EDITORIAL

Oferecer à cidade de Brasília um jornal de cultura com enfoque para a literatura e a filosofia é um desafio, um risco, uma aventura. Algo que inebria e encanta ao mesmo tempo em que traz à responsabilidade e à seriedade do empreendimento.

Primeiro, houve o sonho de desenclausurar a filosofia dos rincões acadêmicos e a literatura das garras dos mercados editoriais e livreiros. Levar para a casa das pessoas ou para o seu local de trabalho um jornal que pudesse servir de fonte de reflexão e de prazer.

Estamos vivendo uma época em que todos nós viramos filósofos; todos nós nos perguntamos como é possível termos chegado a esse estado social e cultural, como podemos individualmente sobreviver, crescer e colaborar com um coletivo onde a liberdade individual seja preservada. Já não existem mais os filósofos de barba branca a dominarem em nosso lugar as questões fundamentais. Cabe a todos nós, individualmente, a tarefa de pensar o mundo, conceituar, criticar, construir, criar. É aí que, para além da filosofia, ou junto com ela, aparecem as pessoas também como criadoras: escritores, pintores, músicos, artistas de todos os gêneros habitam a cidade e clamam – por vezes em silêncio - pelo direito a reverter uma situação onde a cultura cotidiana parece muitas vezes ter despencado no mal gosto e na aceitação acrítica de tudo.

Situados nessa sociedade da polifonia, onde o falatório geral impossibilita a escuta verdadeira, estamos criando este jornal sem estardalhaços nem glamour - em preto e branco porque as cores estão na poesia impressa na vida, a cada esquina, em cada um - para ser um espaço de diálogo poético, um espaço aberto e mutável de comunicação.

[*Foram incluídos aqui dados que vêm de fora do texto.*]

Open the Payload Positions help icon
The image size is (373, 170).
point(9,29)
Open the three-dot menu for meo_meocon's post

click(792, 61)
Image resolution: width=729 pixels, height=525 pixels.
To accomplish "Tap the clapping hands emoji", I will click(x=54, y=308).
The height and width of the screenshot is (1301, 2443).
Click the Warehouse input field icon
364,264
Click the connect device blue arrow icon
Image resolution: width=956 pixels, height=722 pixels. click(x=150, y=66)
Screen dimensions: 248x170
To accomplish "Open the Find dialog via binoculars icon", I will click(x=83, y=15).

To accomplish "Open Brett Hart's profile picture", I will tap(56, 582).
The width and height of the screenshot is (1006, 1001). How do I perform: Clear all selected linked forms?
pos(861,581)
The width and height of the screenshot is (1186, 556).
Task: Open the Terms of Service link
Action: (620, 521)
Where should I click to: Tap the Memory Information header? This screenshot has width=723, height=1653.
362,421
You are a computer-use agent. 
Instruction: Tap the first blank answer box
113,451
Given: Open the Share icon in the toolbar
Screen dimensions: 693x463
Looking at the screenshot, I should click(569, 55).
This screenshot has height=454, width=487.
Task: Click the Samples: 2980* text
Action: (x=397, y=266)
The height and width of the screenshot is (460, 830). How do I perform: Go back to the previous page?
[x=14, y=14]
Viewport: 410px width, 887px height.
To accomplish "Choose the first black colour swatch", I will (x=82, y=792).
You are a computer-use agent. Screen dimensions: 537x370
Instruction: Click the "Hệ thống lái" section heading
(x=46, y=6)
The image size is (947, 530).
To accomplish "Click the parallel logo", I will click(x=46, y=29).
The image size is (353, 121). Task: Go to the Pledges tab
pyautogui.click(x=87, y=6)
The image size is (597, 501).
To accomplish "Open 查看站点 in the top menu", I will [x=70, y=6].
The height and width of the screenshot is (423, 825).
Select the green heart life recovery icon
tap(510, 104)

Sabemos que no Brasil a palavra impressa não atrai grandes atenções e que o universo de atividade dos críticos de arte é ainda bem reduzido. Por isso mesmo, a escolher entre contribuir para a aceitação de tudo o que obedece à lógica implacável da economia de mercado ou contribuir para as causas daqueles que correm o risco da liberdade e da crítica, optamos pela segunda alternativa.Q

ueremos mostrar que nos grandes espetáculos massificados, há sempre a possibilidade do olhar profundo que percebe outros significados; e mostrar também que há, no cotidiano da cidade, espetáculos escondidos que merecem a nossa atenção. O jornal Casa das Musas se apresenta em estilo sóbrio porque trata de uma realidade a ser observada com seriedade, mas imprime também em suas páginas a força da delicadeza e o prazer da sensibilidade poética.